If you want to use the send () method to enable coroutine execution, you must first send a None value, because there is no yield statement to accept the value at this time, otherwise an exception will be thrown.
The code is as follows:
>>> S = split_line ()
>>> S. send ('1 2 3 ')
TypeError: can't send non-None value to a just-started generator
>>> S = split_line ()
>>> S. send (None)
Ready to split
Use the generator and coroutine
At first glance, it does not seem obvious how to use generators and coroutines to solve practical problems. However, generators and coroutines are particularly useful in solving system, network, and distributed computing problems.
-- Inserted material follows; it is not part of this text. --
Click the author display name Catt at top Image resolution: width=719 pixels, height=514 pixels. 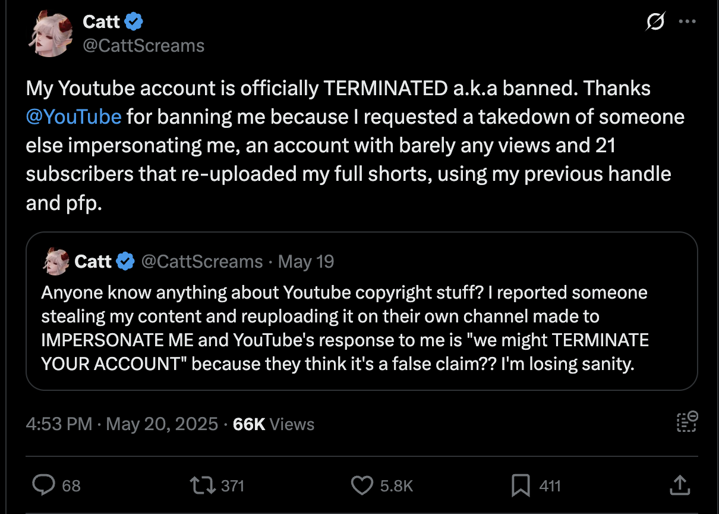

In fact, yield has become one of the most powerful keywords in Python.
For example, to create a file processing pipeline:
The code is as follows:
Import OS, sys
Def default_next (func ):
Def start (* args, ** kwargs ):
F = func (* args, ** kwargs)
F. next ()
Return f
Return start
@ Default_next
Def find_files (target ):
Topdir = yield
While True:
For path, dirname, filelist in OS. walk (topdir ):
For filename in filelist:
Target. send (OS. path. join (path, filename ))
@ Default_next
Def opener (target ):
While True:
Name = yield
F = open (name)
Target. send (f)
@ Default_next
Def catch (target ):
While True:
F = yield
For line in f:
Target. send (line)
@ Default_next
Def printer ():
While True:
Line = yield
Print line
Connect these coroutines to create a data stream processing pipeline:
The code is as follows:
Finder = find_files (opener (catch (printer ())))
Finder. send (toppath)
The execution of the program is completely driven by sending data to the first coroutine find_files (). The coroutine pipeline will remain active forever until it explicitly calls close ().
In short, the generator is very powerful. Coroutine can be used to achieve some form of concurrency. In some types of applications, you can use a Task Scheduler and some generators or coroutines to Implement Collaborative User space multithreading, that is, greenlet. Yield's power will be truly reflected in coroutine, cooperative multitasking, and asynchronous IO.